Tuesday, September 7, 2010

Jesus for President

Just some excerpts from a book I've been reading that I wanted to share. =]

"The church is a people called out of the world to embody a social alternative that the world cannot know on its own terms. We are not simply asking the government to be what God has commissioned the church to be. After all, even the best government can't legislate love. We can build hundreds of units of affordable housing (a good thing by the way) and people still might not have 'homes.' We can provide universal health care and keep folks breathing longer (another nice move), but people can be breathing and still not truly be 'alive.' We can create laws to enforce good behavior, but no law has ever changed a human heart or reconciled a broken relationship. The church is not simply suggesting political alternatives. The church is embodying one."

"Remember when ole John the Baptizer sent his disciples to ask Jesus whether he was the one they were expecting and he didn't answer with a simple yes? Jesus instead told them to go tell John what they saw him doing. He knew that John could read the trail of crumbs. John knew that when lepers were healed, the blind saw, the dead rose, and the good news was preached to the poor, the one they were awaiting was indeed here.

What does our trail of crumbs look like? If someone asks if we are Christ-followers, can we say, 'tell me what you see?' Is there enough evidence to prove that we are taking after the slaughtered Lamb? What if they ask the poor around us? What if they ask our enemies? Would they say that we love them? Christians haven't always looked like Jesus. Perhaps the greatest barrier to Christ has been Christians who pronounce Jesus so loudly with their lips and deny him so loudly with their lives."

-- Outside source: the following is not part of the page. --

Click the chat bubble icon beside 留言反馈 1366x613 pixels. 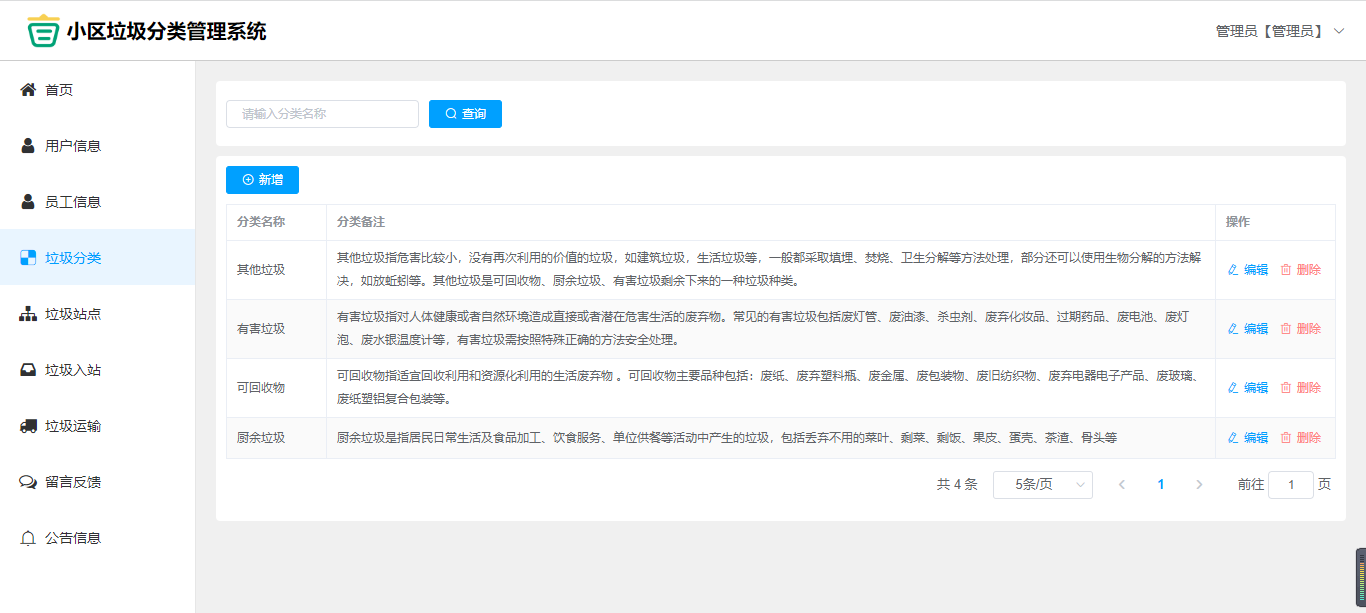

"A recent survey of young adults who are 'familiar outsiders' to Christianity showed that the three most common perceptions of Christians by onlookers are that we are anti-homosexual (an image held by 91 percent of the folks surveyed), judgmental (87 percent), and hypocritical (85 percent). How sad that the very things that Jesus scolded the religious elites around him for are the very things for which Christians are now known. We have a major image problem. To hear more about this study by the Barna research team, check out the book Unchristian (Baker, 2007) by our friends David Kinnaman and Gabe lyons."

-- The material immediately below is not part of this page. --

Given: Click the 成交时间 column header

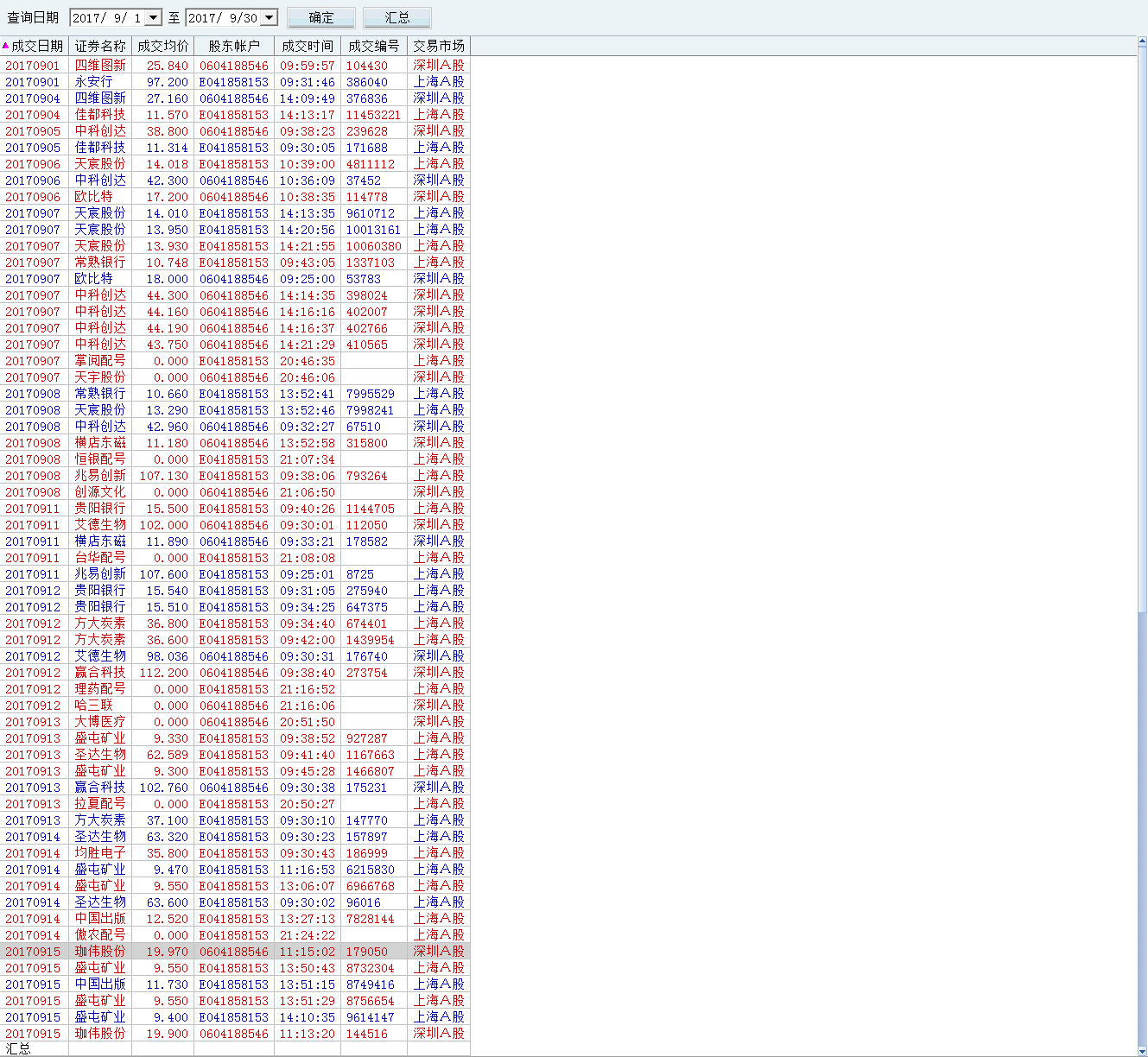Looking at the screenshot, I should [307, 46].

Some tough things for me to hear. I know I can't change the way people look at Christians. I can't change people's hearts. But I know that the Holy Spirit can, God can, Jesus can. When we put on Jesus, when we live out LOVE, not condemnation, people see who we live for. They see Christ by the way we live. Not just by the things we say.

Trying to love a little more each day. Trying to be like Jesus a little more each day.